Look below for the line that contains "Нальчик (570, 2223)", then copy it and each following line exactly, through and including the line that contains "Условия продажи и доставки (126, 1903)".

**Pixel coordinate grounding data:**
---*---
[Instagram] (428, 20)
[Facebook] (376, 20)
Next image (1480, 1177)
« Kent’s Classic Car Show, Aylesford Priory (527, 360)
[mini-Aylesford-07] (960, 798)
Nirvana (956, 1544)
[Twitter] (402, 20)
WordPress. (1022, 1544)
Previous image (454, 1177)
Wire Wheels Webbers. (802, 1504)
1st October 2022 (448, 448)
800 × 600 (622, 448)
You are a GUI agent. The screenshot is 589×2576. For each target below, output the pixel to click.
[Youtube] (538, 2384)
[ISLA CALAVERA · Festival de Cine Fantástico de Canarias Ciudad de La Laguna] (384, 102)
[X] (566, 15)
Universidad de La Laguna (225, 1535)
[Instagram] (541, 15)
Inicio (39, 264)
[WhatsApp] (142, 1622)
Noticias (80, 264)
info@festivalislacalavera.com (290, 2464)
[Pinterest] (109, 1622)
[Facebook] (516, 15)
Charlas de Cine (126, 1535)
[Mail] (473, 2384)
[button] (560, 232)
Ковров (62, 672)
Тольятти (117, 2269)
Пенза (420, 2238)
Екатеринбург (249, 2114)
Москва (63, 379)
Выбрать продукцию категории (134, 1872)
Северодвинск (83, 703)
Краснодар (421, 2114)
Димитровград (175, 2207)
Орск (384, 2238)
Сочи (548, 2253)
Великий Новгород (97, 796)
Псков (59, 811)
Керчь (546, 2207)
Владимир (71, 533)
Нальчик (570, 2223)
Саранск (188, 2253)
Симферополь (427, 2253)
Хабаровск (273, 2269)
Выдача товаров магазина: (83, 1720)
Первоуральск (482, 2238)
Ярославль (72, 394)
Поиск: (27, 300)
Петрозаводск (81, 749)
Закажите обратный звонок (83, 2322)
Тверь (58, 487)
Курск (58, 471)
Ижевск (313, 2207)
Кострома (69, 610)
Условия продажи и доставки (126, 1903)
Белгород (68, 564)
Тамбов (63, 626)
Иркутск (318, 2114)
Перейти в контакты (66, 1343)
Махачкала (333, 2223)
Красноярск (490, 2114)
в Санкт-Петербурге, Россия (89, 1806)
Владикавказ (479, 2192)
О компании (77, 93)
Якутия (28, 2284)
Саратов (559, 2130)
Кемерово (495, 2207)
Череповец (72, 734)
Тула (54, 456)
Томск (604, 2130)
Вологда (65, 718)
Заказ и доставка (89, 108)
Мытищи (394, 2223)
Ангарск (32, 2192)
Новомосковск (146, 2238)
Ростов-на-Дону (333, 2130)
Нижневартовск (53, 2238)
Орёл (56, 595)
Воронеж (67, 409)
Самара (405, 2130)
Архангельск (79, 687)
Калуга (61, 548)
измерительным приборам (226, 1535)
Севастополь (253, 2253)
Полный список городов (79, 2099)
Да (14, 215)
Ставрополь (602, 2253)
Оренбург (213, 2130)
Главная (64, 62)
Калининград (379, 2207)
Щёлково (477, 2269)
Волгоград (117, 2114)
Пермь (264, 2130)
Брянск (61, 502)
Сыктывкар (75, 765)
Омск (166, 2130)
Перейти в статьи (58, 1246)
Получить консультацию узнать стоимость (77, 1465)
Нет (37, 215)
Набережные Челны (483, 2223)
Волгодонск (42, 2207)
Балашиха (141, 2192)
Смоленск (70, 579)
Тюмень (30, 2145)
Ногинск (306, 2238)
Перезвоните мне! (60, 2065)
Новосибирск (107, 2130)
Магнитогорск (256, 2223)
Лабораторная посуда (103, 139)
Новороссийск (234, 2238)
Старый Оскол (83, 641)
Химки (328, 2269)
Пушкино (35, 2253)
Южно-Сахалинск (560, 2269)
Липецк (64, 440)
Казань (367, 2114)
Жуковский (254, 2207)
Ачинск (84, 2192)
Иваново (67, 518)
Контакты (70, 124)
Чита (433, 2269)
---*---
**Task response:**
Нальчик (570, 2223)
Саранск (188, 2253)
Симферополь (427, 2253)
Хабаровск (273, 2269)
Выдача товаров магазина: (83, 1720)
Первоуральск (482, 2238)
Ярославль (72, 394)
Поиск: (27, 300)
Петрозаводск (81, 749)
Закажите обратный звонок (83, 2322)
Тверь (58, 487)
Курск (58, 471)
Ижевск (313, 2207)
Кострома (69, 610)
Условия продажи и доставки (126, 1903)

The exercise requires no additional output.